One thing moderns who think of themselves as pagans have that ancient pagans never had: self-consciousness. Ancient pagans never thought of themselves as being “pagans.” They were Romans, or Britanni, or any number of folks, and they had a world-view which included a belief in various supernatural forces and the way one related to the earth, sky, the seasons, etc. But they had no self-consciousness as belonging to a religion.
Why Pagans Aren’t Really Pagan
I’m not an expert on the origins of the term Pagan, but I’m sure it became a kind of derogatory term reserved for country dwellers, who had yet to convert to Christianity as in the surrounding cities and towns. I see no problem with todays Pagans reclaiming the religious label of Pagan. I’m sure that the Christians themselves adopted the name of Christian, from Pagans (again, probably derogatory), and eventually adopted in for themselves. Does this mean that because the first Christians didn’t refer to themselves as such (according to the New Testament, they referred to themselves as ‘the way’), that they are not authentic practitioners of the Christian faith?
Neo-Pagans seek to practice many forms of ancient religion, regardless the labels (ancient or modern) assigned to a particular practice doesn’t undermine the practice itself, as something reaching back and reclaiming the wisdom of our ancient ancestors, that over a thousand generations, had evolved naturally through a process of trial and error into something that worked.
I’m a relative newcomer to Paganism, but I often wonder if the ways of the ancients and their enumerable cultures and different perceptions of the divine, offer us a spirituality that is organic, as opposed to the instant religion of Christianity?
Unlike a religious structure that enforces man made doctrines, Neo-Paganism recovers and encourages natural spiritual growth. Neo-Pagan Spirituality is constantly evolving and adapting to fit modern patterns of life.
Both Neo-Paganism and Christianity achieve growth and renewal through individual and collective innovation with a community, but I wonder if all new expressions and denominations Christianity, unlike in Neo-Paganism, are destined to fall apart, because of its man-made inorganic foundations?

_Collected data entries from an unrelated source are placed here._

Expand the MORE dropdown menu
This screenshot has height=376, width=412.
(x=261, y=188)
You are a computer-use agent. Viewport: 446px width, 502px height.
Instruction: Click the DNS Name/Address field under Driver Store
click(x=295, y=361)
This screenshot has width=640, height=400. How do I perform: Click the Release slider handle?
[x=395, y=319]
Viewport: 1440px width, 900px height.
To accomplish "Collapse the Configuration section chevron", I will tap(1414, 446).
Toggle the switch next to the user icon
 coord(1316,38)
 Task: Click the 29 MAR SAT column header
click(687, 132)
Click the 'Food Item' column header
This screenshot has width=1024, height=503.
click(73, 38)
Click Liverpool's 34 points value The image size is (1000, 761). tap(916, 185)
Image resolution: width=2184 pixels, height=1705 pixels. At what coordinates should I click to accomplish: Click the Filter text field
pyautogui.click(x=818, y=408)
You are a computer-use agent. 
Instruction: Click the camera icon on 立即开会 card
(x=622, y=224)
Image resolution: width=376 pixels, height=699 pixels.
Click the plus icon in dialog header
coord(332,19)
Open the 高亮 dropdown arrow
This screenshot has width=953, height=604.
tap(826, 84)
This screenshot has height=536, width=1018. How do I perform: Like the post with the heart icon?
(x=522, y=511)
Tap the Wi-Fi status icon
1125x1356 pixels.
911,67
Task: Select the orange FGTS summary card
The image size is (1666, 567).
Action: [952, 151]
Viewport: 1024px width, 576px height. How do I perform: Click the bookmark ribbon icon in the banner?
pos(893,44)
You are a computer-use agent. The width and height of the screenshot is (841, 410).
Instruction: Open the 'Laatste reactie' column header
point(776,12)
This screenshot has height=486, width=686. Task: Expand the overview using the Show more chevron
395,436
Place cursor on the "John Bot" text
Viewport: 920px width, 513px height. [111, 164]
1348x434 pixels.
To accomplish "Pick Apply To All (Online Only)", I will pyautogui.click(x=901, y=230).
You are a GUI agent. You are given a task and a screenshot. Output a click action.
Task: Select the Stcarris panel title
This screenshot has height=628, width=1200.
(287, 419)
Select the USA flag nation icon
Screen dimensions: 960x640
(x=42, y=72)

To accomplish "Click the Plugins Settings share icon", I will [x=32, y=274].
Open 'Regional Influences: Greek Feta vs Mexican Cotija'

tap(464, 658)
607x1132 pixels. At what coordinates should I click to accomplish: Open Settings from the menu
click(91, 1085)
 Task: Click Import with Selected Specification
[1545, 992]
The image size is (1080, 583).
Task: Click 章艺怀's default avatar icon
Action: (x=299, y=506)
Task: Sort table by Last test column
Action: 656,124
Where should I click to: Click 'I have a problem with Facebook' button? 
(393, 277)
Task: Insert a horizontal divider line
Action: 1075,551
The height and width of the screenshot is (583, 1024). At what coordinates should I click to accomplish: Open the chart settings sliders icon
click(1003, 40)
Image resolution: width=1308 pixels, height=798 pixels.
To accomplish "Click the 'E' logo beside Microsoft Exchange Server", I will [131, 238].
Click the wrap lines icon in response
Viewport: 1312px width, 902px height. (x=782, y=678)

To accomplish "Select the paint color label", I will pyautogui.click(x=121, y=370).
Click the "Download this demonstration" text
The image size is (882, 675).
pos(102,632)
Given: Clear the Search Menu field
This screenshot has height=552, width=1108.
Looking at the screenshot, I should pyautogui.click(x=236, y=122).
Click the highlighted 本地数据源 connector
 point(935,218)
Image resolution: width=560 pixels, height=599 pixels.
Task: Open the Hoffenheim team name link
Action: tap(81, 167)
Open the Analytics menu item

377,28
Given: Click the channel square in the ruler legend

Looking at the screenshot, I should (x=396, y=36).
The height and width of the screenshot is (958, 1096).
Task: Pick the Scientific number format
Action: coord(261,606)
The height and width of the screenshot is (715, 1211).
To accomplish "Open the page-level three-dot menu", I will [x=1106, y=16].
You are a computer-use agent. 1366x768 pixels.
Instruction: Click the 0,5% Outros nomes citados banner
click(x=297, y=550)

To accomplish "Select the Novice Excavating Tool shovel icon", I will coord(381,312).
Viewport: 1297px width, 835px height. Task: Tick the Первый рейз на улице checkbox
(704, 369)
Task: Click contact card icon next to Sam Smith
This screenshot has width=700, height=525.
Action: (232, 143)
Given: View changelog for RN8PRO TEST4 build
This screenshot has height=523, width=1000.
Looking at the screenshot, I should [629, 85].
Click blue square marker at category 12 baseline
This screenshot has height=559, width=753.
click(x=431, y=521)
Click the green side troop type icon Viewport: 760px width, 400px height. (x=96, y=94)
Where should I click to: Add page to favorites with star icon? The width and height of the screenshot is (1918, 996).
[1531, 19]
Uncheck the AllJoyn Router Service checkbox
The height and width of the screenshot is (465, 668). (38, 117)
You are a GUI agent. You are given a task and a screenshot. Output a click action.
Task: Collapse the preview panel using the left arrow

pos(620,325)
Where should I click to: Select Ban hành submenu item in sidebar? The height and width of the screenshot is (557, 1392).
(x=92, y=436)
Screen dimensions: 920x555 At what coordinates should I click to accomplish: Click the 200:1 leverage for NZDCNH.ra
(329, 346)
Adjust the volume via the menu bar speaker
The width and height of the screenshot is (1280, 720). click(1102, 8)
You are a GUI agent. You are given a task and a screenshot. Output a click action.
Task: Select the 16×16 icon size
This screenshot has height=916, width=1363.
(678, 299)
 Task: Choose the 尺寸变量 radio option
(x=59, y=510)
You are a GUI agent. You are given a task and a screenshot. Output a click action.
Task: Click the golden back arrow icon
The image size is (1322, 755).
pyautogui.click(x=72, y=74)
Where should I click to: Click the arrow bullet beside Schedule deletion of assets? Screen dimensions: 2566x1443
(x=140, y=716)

In part a comment on this post The young fogey, said:
What you wrote - religious self-consciousness is Judæo-Christian - echoes what Touchstone’s Mere Comments regular Stuart Koehl has said, that neo-pagans are really obviously apostate Christians keeping a lot of the same mindset and morals only shorn from their foundation in Christian theology.
While Christianity has a enriched and unique morality, It is incorrect to imply that before Christianity and the Religion of the Trible of Israel, there was no ethical mindset in Pagan communities. Somewhere around 500 years before Christ the Buddha taught a moral doctrine, it’s five basic precepts:
- I undertake the precept to refrain from taking the life (killing) of living beings.
- I undertake the precept to refrain from stealing. (lit. “taking what is not offered”)
- I undertake the precept to refrain from sexual misconduct (adultery, rape, exploitation, etc).
- I undertake the precept to refrain from false speech (lying).
- I undertake the precept to refrain from intoxicants which lead to heedlessness. (Can include intoxicating ideas)
Beyond that, the law of love usually refered to as The Golden Rule, that Jesus himself adopted from his own religious tradition.
In many respects ancient morality is essentially the same as it is today. A good (and short) book to read on the subject is The Abolition of Man by C.S Lewis, especially his final chapter entitled Illustrations of the Tao. To clarify, C.S Lewis uses the Chinese concept of ‘Tao’ in the sense of a cosmic ethical order, like Dharma (Hindu), Rta (Hindu), Maat (Egyptian), Me (Sumerian), from other ancient religious traditions.